A Future represents a delayed computation. It is used to obtain a not-yet available value, or error, sometime in the future. Receivers of a Future can register callbacks that handle the value or error once it is available. For example:

Future<int> future = getFuture();
future.then((value) => handleValue(value))
      .catchError((error) => handleError(error));

A Future can be completed in two ways: with a value ("the future succeeds") or with an error ("the future fails"). Users can install callbacks for each case. The result of registering a pair of callbacks is a new Future (the "successor") which in turn is completed with the result of invoking the corresponding callback. The successor is completed with an error if the invoked callback throws. For example:

Future<int> successor = future.then((int value) {
    // Invoked when the future is completed with a value.
    return 42;  // The successor is completed with the value 42.
  },
  onError: (e) {
    // Invoked when the future is completed with an error.
    if (canHandle(e)) {
      return 499;  // The successor is completed with the value 499.
    } else {
      throw e;  // The successor is completed with the error e.
    }
  });

If a future does not have a successor but is completed with an error, it forwards the error message to the global error-handler. This special casing makes sure that no error is silently dropped. However, it also means that error handlers should be installed early, so that they are present as soon as a future is completed with an error. The following example demonstrates this potential bug:

var future = getFuture();
new Timer(new Duration(milliseconds: 5), () {
  // The error-handler is only attached 5ms after the future has been
  // received. If the future fails in the mean-time it will forward the
  // error to the global error-handler, even though there is code (just
  // below) to handle the error.

TASKS TO CARRY OUT »
1. Copy out the part of the passage on Futures that opens with the words containing "A Future can be" and closes with "the value 499.".
2. Write what comes next in the passage on Futures, starting right after its final shown sentence.

MATERIAL »
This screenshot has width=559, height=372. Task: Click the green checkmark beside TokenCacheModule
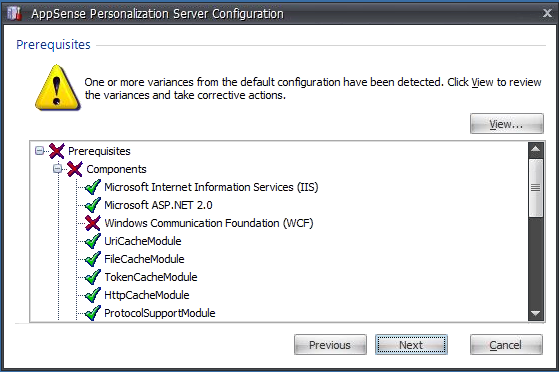click(93, 277)
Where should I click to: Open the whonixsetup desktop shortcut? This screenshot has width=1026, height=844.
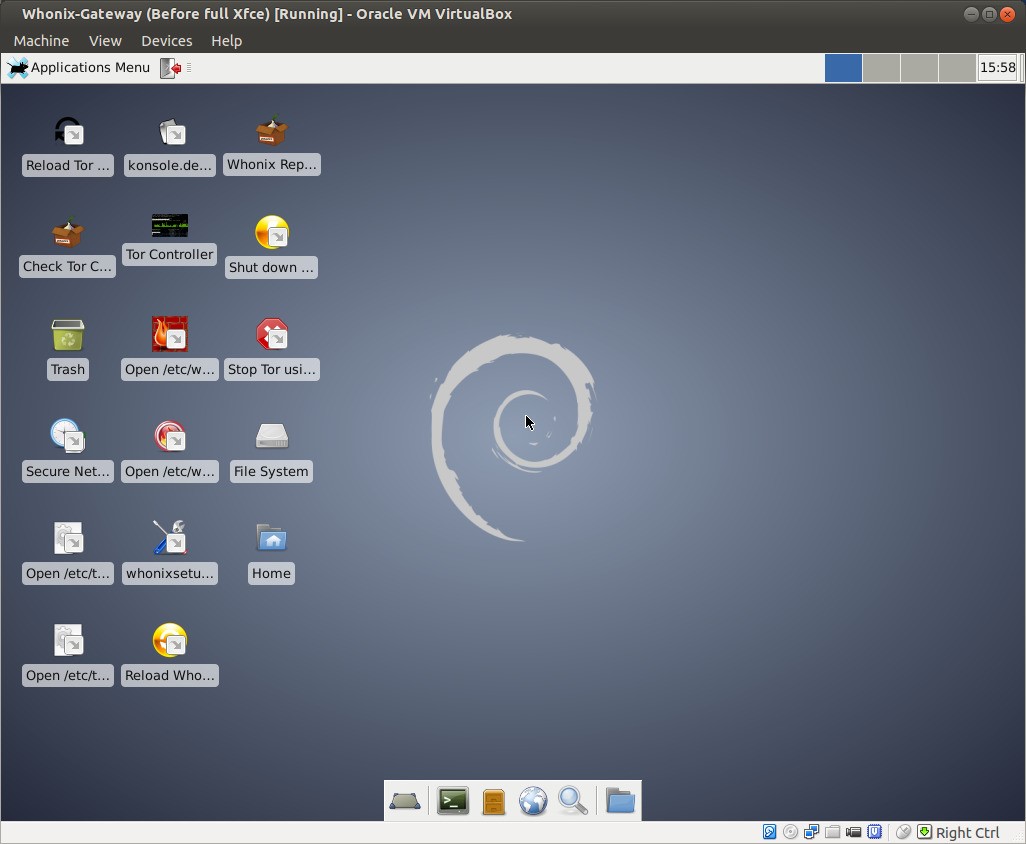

RESULTS IN ORDER »
1.
A Future can be completed in two ways: with a value ("the future succeeds") or with an error ("the future fails"). Users can install callbacks for each case. The result of registering a pair of callbacks is a new Future (the "successor") which in turn is completed with the result of invoking the corresponding callback. The successor is completed with an error if the invoked callback throws. For example:

Future<int> successor = future.then((int value) {
    // Invoked when the future is completed with a value.
    return 42;  // The successor is completed with the value 42.
  },
  onError: (e) {
    // Invoked when the future is completed with an error.
    if (canHandle(e)) {
      return 499;  // The successor is completed with the value 499.

2.
  future.then((value) { useValue(value); },
              onError: (e) { handleError(e); });
});

In general we discourage registering the two callbacks at the same time, but prefer to use then with one argument (the value handler), and to use catchError for handling errors. The missing callbacks (the error-handler for then, and the value-handler for catchError), are automatically configured to "forward" the value/error. Separating value and error-handling into separate registration calls usually leads to code that is easier to reason about. In fact it makes asynchronous code very similar to synchronous code:

// Synchronous code.
try {
  int value = foo();
  return bar(value);
} catch (e) {
  return 499;
}

Equivalent asynchronous code, based on futures:

Future<int> future = foo();  // foo now returns a future.
future.then((int value) => bar(value))
      .catchError((e) => 499);

Similar to the synchronous code, the error handler (registered with catchError) is handling the errors for exceptions coming from calls to 'foo', as well as 'bar'. This would not be the case if the error-handler was registered at the same time as the value-handler.

Futures can have more than one callback-pairs registered. Each successor is treated independently and is handled as if it was the only successor.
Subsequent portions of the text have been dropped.